## TASK STATEMENT
Only the lines holding the string "swatch" are needed; copy each of them from the data.

## DATA FOR PROCESSING
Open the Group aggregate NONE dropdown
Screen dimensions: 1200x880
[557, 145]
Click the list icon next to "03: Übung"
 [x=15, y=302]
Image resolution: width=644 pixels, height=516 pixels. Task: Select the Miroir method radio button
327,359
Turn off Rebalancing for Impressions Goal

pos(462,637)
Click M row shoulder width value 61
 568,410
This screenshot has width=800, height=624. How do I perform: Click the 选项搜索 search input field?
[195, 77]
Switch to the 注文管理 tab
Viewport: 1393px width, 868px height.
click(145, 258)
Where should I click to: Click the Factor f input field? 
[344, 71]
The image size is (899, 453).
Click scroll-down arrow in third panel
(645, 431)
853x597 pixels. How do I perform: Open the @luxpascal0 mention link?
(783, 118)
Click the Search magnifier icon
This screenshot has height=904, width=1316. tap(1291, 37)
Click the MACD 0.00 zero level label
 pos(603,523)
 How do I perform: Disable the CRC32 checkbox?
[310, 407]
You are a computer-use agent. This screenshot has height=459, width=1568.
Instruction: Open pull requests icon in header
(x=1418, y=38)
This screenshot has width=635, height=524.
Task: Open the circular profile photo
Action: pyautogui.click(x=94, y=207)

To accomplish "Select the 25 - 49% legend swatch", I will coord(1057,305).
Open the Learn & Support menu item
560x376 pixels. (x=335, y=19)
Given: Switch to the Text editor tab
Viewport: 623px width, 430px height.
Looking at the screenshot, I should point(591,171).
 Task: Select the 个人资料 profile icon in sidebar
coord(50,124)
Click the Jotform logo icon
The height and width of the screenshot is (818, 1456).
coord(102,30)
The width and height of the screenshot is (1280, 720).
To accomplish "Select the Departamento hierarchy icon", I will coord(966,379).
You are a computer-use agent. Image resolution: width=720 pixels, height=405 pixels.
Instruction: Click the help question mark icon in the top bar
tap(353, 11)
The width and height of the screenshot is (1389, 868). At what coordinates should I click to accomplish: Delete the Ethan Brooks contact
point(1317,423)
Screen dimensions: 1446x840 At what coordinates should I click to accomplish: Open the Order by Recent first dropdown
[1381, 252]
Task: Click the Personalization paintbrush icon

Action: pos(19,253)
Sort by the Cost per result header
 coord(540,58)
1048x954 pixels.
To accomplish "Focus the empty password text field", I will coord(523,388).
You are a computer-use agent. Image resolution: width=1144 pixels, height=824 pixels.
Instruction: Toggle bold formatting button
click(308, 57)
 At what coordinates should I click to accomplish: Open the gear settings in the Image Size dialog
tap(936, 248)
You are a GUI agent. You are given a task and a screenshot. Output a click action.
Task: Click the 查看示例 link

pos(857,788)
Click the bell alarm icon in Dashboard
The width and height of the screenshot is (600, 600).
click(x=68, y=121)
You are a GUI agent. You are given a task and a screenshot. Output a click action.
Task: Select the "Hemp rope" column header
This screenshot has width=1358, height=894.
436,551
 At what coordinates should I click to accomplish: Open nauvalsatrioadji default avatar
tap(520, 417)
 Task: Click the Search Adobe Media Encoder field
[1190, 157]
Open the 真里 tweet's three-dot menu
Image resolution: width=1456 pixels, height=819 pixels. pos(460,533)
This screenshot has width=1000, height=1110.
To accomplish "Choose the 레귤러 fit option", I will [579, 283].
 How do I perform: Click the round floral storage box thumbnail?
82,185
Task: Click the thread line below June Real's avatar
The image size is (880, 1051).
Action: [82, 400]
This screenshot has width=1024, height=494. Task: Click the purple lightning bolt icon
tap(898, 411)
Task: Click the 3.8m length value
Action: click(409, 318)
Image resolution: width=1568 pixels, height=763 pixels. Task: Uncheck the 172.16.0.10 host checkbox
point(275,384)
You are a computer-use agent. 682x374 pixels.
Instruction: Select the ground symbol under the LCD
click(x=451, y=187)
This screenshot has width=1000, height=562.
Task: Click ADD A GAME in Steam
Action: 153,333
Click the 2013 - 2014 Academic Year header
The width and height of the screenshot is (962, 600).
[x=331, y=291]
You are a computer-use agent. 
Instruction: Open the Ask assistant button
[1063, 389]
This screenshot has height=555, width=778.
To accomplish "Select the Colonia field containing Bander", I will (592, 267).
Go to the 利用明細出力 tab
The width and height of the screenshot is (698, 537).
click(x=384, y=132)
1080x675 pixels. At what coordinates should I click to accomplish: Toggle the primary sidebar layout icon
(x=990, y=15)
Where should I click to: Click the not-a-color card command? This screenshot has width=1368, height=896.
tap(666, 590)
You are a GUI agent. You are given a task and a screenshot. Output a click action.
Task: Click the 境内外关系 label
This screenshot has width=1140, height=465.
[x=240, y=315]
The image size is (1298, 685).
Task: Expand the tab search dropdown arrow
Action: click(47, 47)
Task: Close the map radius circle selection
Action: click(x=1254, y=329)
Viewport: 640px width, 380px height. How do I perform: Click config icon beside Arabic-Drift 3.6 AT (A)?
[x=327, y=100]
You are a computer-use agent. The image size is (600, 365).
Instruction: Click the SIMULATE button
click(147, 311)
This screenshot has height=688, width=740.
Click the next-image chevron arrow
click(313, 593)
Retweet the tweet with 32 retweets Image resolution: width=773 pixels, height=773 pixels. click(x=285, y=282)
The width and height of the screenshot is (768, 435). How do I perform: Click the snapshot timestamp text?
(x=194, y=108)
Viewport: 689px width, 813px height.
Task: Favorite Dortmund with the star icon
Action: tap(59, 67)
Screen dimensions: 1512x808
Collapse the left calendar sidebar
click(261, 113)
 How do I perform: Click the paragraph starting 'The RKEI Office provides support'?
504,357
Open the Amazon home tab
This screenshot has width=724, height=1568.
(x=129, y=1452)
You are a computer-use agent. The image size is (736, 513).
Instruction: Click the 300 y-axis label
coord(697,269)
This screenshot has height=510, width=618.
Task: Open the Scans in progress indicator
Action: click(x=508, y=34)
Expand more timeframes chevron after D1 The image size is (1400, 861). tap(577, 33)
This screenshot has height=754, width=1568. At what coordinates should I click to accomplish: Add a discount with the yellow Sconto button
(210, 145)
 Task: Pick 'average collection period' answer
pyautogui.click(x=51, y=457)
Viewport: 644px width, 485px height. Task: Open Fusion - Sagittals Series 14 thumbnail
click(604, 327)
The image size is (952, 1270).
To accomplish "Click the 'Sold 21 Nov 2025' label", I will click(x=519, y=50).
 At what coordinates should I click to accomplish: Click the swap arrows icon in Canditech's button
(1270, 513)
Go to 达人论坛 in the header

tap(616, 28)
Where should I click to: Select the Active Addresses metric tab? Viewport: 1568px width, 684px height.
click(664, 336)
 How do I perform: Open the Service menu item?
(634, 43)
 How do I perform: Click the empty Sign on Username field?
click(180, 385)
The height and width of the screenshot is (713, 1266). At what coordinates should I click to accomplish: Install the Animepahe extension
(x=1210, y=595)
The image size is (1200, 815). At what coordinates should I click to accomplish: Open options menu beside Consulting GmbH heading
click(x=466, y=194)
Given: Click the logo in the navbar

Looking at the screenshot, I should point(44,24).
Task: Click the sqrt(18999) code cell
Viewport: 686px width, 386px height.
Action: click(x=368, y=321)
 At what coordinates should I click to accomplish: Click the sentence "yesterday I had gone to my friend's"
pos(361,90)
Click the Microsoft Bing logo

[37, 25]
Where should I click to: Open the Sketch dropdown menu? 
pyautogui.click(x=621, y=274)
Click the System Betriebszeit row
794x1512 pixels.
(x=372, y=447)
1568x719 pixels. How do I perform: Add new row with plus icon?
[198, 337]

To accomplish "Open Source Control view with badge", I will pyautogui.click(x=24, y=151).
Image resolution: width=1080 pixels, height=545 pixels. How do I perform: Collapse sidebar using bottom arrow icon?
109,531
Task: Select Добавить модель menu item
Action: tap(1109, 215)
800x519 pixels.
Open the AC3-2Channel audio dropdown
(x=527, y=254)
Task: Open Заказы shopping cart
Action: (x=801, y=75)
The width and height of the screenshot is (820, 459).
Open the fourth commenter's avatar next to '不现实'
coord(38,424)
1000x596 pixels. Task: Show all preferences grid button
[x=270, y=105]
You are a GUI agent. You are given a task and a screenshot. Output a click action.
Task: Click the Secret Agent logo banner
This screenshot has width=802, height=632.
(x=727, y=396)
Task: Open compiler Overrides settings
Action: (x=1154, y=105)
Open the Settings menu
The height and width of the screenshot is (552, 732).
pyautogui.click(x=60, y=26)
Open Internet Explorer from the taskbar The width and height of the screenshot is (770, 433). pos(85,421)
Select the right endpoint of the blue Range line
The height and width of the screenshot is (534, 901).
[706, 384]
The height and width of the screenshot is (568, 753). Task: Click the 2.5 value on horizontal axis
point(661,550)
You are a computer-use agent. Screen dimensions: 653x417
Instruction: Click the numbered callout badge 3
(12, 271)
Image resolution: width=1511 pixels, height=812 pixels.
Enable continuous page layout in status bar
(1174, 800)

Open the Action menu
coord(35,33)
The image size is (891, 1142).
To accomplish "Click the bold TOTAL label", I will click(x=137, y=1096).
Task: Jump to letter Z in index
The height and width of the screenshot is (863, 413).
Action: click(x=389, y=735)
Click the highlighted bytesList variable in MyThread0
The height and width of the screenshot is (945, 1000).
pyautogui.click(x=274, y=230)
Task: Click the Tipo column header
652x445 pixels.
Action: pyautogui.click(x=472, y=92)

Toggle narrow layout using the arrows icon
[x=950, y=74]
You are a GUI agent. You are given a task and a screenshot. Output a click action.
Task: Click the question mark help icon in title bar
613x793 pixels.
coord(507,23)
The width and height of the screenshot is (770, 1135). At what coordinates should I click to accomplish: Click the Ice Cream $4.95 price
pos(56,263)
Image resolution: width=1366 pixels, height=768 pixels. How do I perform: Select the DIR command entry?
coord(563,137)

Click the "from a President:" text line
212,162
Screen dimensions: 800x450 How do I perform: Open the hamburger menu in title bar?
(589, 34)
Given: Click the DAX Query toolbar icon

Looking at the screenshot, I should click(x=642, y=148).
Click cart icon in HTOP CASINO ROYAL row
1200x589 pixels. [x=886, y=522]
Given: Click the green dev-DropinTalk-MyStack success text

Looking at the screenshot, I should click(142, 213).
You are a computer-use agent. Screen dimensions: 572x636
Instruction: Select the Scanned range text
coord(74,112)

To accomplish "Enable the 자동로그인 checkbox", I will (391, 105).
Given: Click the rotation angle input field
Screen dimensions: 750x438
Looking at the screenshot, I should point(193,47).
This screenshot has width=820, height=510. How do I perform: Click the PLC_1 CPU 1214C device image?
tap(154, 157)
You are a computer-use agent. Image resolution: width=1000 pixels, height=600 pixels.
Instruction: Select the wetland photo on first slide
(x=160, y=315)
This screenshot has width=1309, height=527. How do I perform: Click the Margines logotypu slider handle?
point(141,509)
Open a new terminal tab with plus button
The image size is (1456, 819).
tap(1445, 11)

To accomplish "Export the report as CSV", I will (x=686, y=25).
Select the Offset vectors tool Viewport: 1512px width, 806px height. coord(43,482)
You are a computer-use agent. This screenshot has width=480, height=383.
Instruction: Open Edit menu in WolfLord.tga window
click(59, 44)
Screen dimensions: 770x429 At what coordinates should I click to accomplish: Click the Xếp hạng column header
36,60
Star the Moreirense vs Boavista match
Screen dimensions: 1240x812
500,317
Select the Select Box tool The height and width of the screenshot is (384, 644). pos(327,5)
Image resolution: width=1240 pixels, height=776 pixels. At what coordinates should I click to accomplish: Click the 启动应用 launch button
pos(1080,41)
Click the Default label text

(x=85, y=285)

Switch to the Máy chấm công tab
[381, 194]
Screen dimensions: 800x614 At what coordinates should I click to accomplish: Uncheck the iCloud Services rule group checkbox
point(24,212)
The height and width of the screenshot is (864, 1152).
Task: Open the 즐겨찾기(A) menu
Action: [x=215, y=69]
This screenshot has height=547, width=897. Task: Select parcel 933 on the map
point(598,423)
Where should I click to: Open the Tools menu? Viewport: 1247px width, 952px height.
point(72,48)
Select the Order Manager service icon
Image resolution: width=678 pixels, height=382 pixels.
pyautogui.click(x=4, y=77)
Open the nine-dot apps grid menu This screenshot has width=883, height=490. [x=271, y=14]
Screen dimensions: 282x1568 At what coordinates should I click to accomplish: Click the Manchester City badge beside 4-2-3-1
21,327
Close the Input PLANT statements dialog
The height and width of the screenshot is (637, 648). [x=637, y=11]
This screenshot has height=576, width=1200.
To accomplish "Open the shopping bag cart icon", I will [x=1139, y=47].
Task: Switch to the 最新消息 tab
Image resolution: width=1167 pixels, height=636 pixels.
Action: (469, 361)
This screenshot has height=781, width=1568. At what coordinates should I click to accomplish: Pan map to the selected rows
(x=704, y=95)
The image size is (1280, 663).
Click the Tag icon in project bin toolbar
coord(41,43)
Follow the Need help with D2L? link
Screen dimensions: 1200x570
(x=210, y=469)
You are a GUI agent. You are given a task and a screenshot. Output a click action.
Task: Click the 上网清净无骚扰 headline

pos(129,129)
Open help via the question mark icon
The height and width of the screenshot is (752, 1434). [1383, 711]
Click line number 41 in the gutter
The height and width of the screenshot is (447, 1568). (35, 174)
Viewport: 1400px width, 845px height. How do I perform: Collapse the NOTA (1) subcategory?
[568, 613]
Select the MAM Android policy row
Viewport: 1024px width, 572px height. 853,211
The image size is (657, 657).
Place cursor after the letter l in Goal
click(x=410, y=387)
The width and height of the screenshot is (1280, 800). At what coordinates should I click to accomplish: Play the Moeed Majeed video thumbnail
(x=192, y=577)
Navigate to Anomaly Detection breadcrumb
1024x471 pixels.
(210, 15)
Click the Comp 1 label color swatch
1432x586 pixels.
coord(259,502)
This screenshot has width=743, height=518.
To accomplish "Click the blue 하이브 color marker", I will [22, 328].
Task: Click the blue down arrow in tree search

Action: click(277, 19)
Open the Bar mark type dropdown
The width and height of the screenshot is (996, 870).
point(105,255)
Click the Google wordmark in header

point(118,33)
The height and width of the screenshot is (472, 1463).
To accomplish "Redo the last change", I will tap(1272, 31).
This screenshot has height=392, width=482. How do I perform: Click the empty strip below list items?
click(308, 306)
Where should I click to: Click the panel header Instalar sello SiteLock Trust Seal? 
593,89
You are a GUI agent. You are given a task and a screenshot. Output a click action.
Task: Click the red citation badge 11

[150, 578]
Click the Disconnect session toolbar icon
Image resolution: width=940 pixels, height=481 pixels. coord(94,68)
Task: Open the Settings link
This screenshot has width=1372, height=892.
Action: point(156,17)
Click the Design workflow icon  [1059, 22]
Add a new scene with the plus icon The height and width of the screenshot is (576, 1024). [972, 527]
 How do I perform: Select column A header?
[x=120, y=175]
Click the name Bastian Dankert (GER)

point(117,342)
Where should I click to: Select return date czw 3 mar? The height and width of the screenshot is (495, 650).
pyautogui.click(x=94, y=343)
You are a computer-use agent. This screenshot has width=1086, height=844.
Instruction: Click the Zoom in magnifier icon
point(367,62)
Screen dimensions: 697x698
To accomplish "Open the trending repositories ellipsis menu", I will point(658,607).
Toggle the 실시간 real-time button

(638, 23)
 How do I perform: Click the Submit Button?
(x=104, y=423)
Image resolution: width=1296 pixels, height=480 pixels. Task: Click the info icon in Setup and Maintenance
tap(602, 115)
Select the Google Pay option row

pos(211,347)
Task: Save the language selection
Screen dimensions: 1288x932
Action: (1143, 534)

## OUTPUT OF THE EXERCISE
To accomplish "Select the 25 - 49% legend swatch", I will coord(1057,305).
Click the Comp 1 label color swatch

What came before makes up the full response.